The Southern Education and Library Board is to meet local Progressive Unionist Party representatives to discuss its ‘constructive contribution’ to the ongoing debate on the Dickson Plan.
Following the party’s recent release of a discussion paper on the issue, its representatives will hold discussions with the SELB Chairperson Plunkett Campbell and interim Chief Executive Gavin Boyd this afternoon (Thursday).
“The board warmly welcomes this timely and significant contribution to this important education debate and appreciates what is a serious and constructive attempt to engage with the process,” said an SELB spokesman.
“The PUP paper recognises and attempts to address difficult issues which cannot remain unresolved without threatening the stability and, consequently, the very existence of the entire much-cherished Dickson system of education in the Craigavon area.
“In its recent correspondence to schools and in meetings with elected representatives, the Board has clearly stated that there is no pre-determined outcome to the current consultation process.

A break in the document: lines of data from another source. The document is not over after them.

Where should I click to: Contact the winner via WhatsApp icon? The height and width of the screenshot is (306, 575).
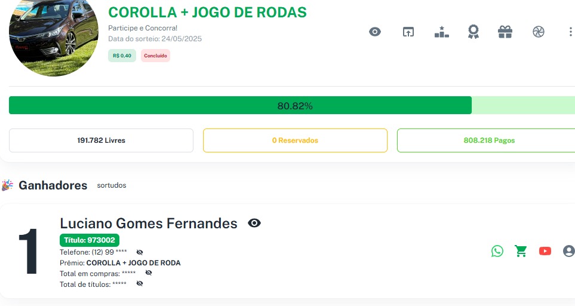point(497,251)
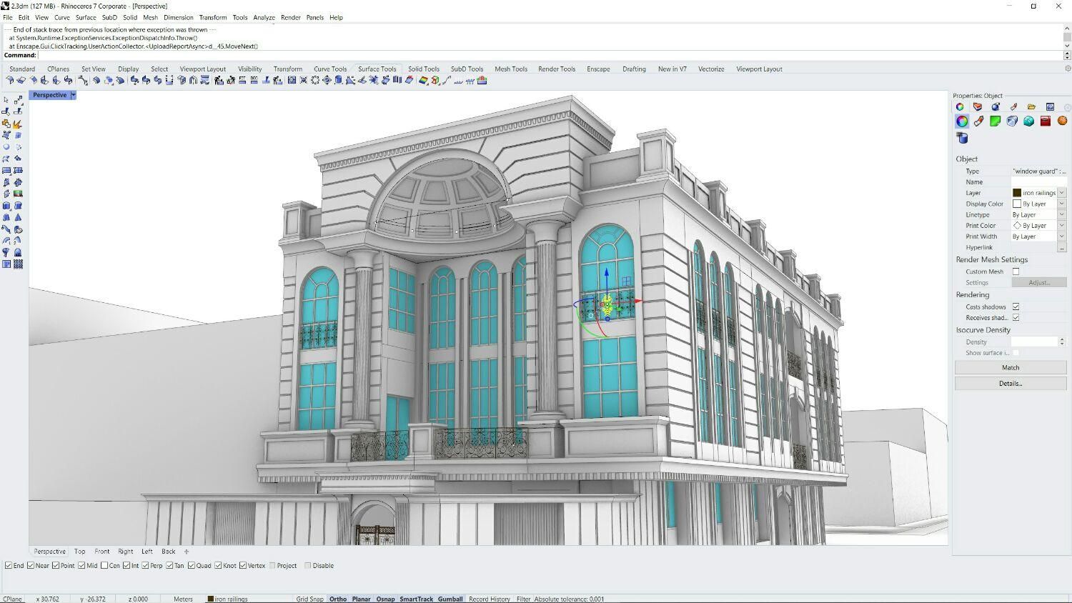Click the Material paint brush properties icon
This screenshot has height=603, width=1072.
pos(978,121)
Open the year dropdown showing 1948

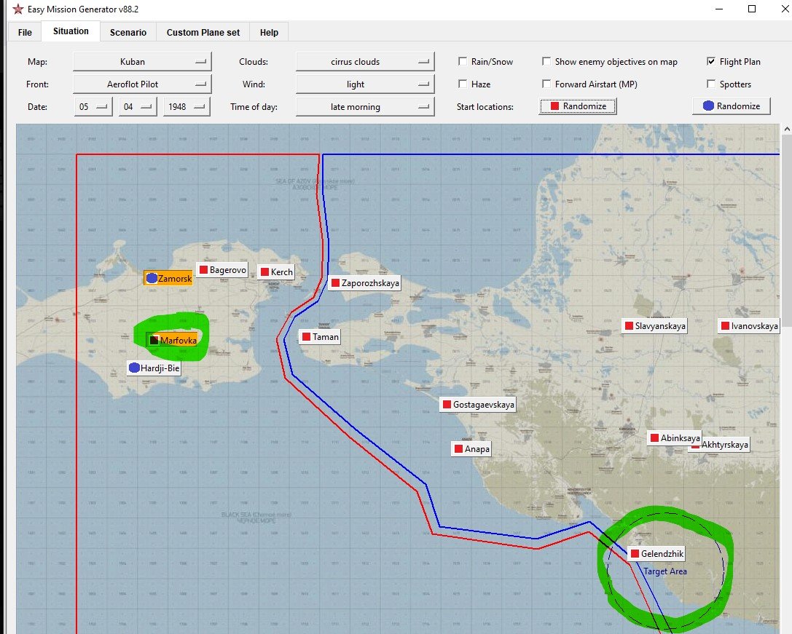point(187,107)

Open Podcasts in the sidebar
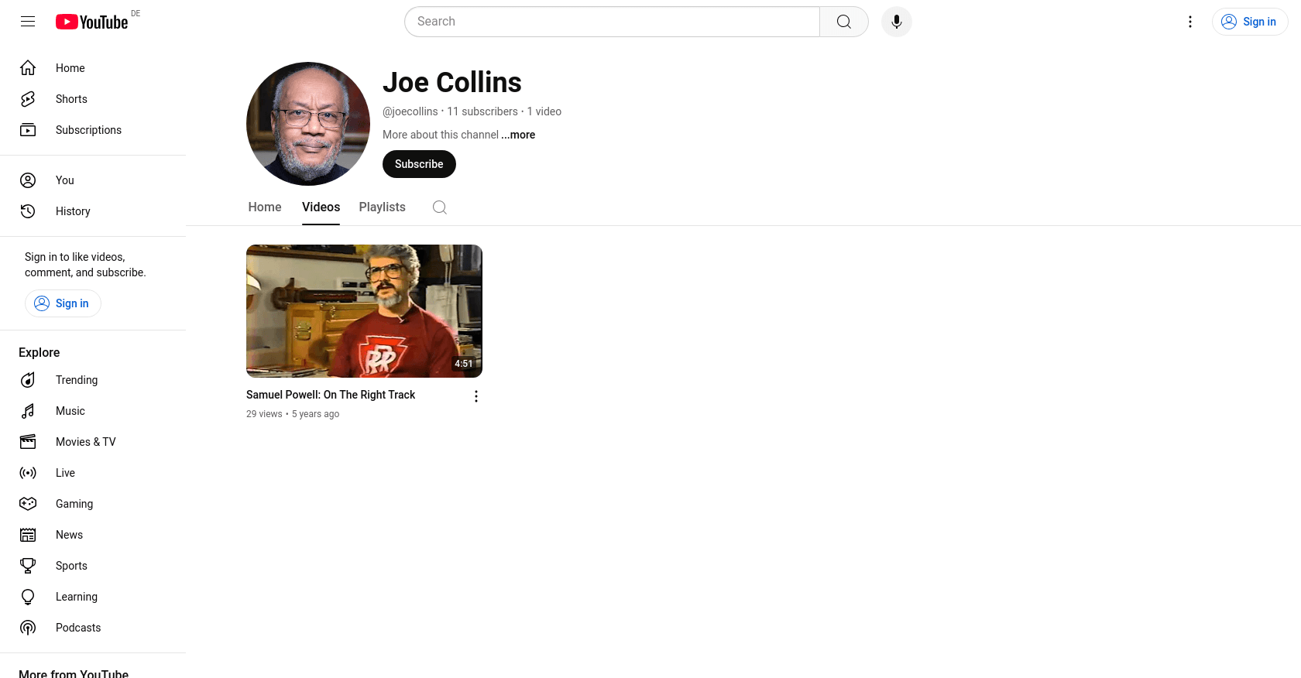click(x=78, y=628)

“The board believes that there is an increasing acceptance of the reality that doing nothing isn’t an option and will continue to engage with interested parties who may wish to bring forward for consideration any viable alternative proposals.”

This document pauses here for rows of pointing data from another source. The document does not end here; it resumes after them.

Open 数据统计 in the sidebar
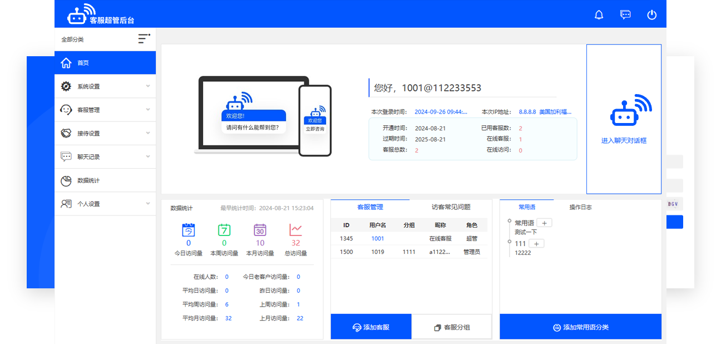 (88, 180)
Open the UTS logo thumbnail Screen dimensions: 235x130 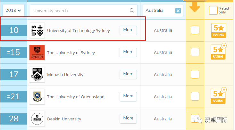click(x=37, y=30)
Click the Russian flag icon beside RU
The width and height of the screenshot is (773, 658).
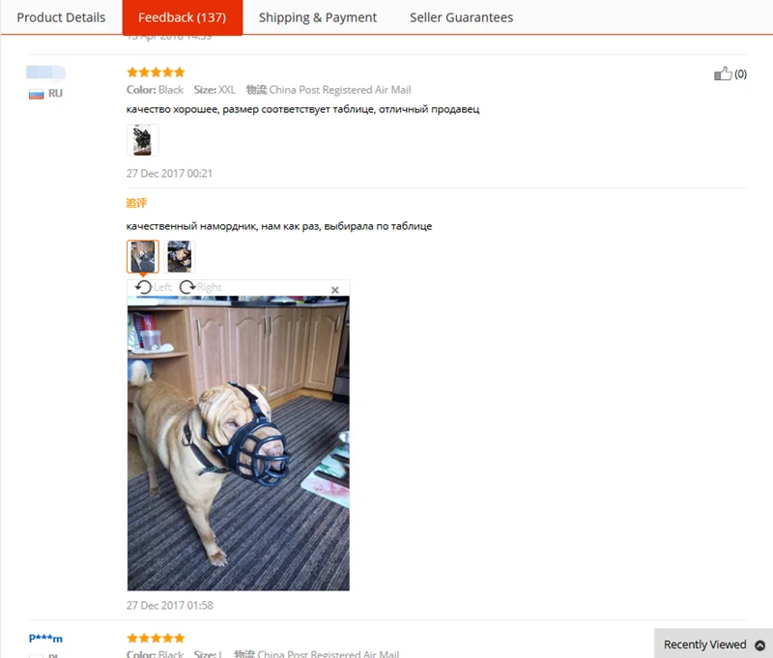coord(36,94)
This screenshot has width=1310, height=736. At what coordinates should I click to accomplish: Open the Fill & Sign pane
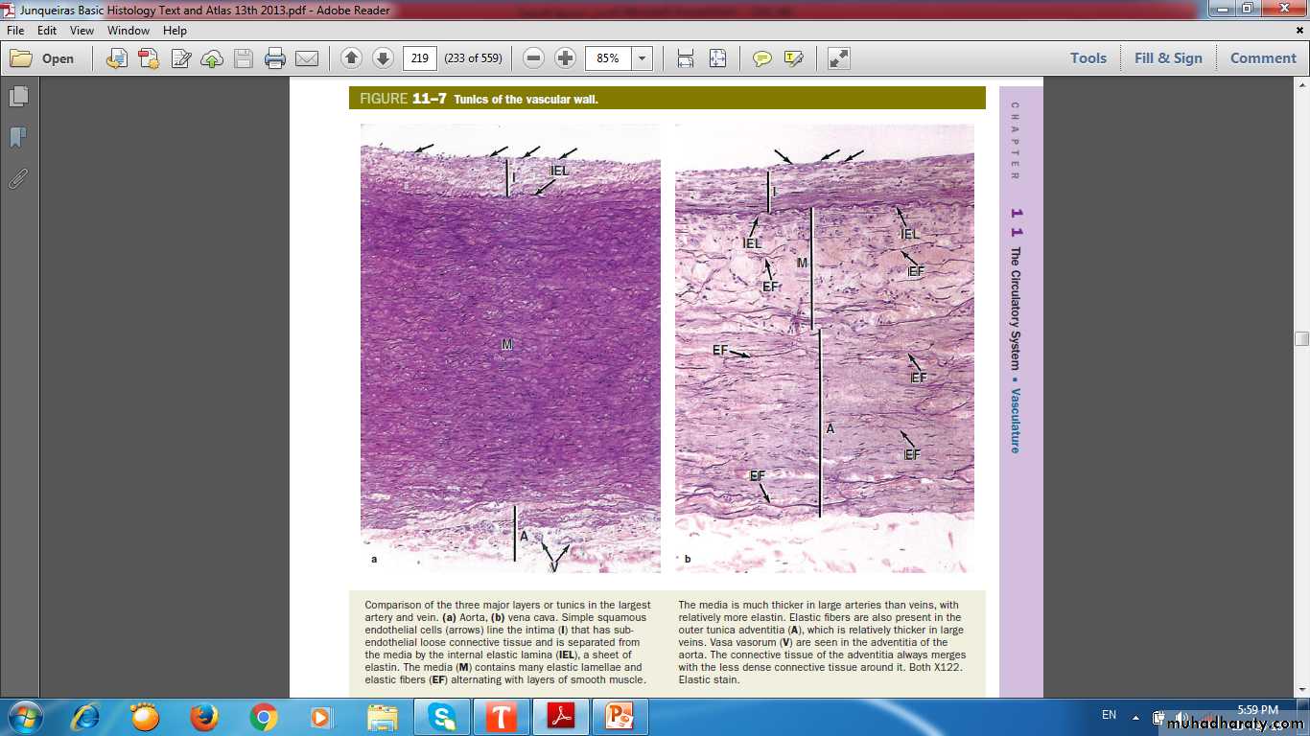pos(1167,58)

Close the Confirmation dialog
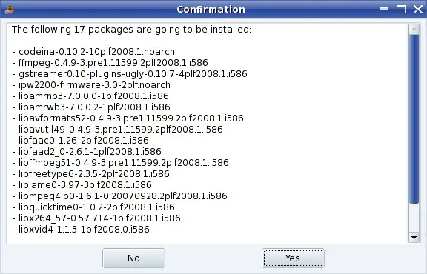tap(418, 9)
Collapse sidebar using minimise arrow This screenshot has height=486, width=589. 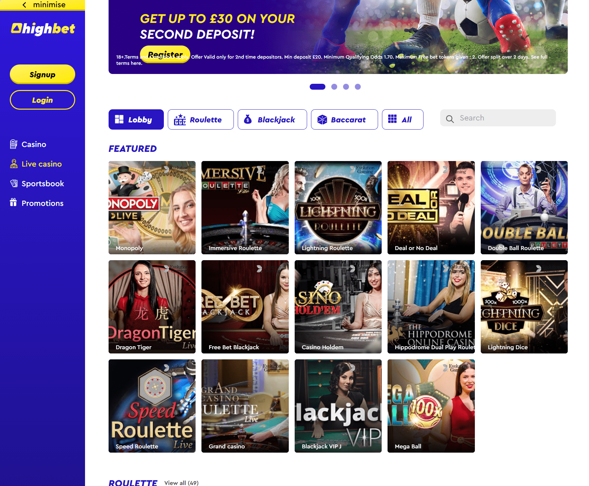coord(24,5)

In its paper, the PUP acknowledges “the difficult issues facing the education establishment in Craigavon,” and notes the clear consensus in favour of retaining the Dickson Plan “although there are differing opinions as to how this will be achieved.”
Pledging itself to “work constructively with all parties to help achieve consensus where possible and in the interests of all pupils in the education system,” the PUP sets out its views on options put forward by the Board and also outlines several alternative models of provision.
Stating strong support for the community’s “wish to maintain a level of grammar education within the ethos of the Dickson Plan,” the PUP expresses reservations that the SELB’s Option A – which proposes a bi-lateral Lurgan College – “will gradually remove selective grammar education from the system.”
However the paper goes on to highlight concerns in respect of Option B, including taking issue with the concept of pupils being “taken out of their respective towns to be educated somewhere in Craigavon.”
The Progressive Unionists suggest two alternative options for the Lurgan area, the first of which see Lurgan College open up to admit all the pupils from the town’s Junior High School with the Kitchen Hill campus of Craigavon Senior High school consequently closing.
The second option proposed by the PUP would see the Kitchen Hill campus closed and Lurgan College relocated to the other end of town with the current Lurgan Junior High site “developed to provide educational provision for all the (Controlled sector) children in the Lurgan area.”